Disrupting the Future of Medical Technology

Dear Orange Friends,

Syracuse University students and faculty are working across disciplines on path-breaking biotechnology research. This includes medical devices that aren’t limited by the possibility of infection. It includes new treatments that specifically target disease, so that broad-spectrum antibiotics and chemotherapy are a thing of the past. And it includes heart valves or replacement joints that can dynamically adapt their structure to a body’s needs.

These examples are real possibilities being explored through our study of complex biological systems and innovative materials, known as BioInspired. Led by physicist Lisa Manning and biomedical and chemical engineer Dacheng Ren, scientists and engineers from across Syracuse University are taking non-traditional approaches to creating the next generation of technologies. These breakthroughs will be the basis for future medical devices and treatments.

150 years ago, the founders of Syracuse University created a place where boldness and a sense of infinite possibility are an integral part of the culture. This has enabled many fearless firsts by our faculty, students and alumni.

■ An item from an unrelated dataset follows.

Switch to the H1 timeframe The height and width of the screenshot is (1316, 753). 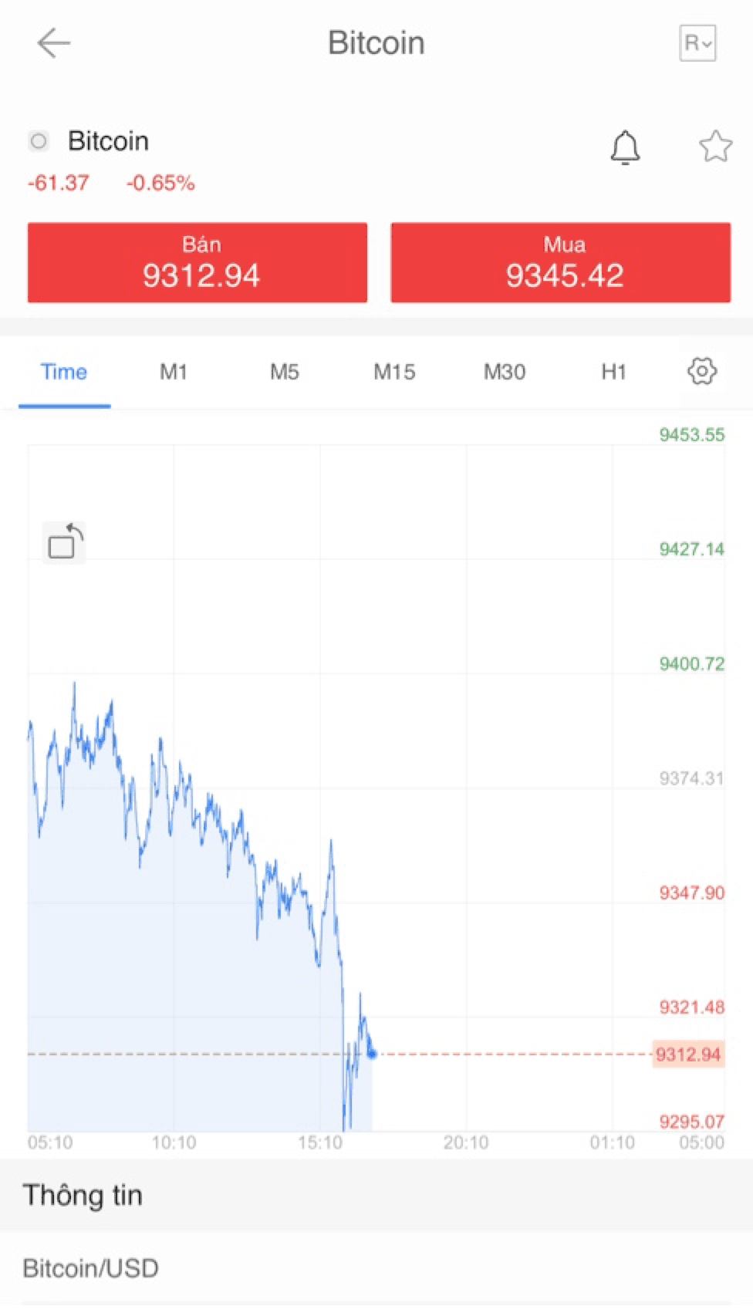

Across our campus, students are learning about the frontiers of science and engineering by working with leading faculty on potentially disruptive approaches to improving human health and understanding living systems.

BioInspired is just one example. Syracuse University is investing in research where we have the potential to be world leaders—because our researchers are thinking across traditional boundaries and from different perspectives. In addition, this research often produces leading-edge teaching and hands-on experience for students.

I’m often asked about trade-offs between teaching and research at the University. At our best, teaching and research support each other. As long as we continue to pay careful attention to both, we should remain proud to be Orange.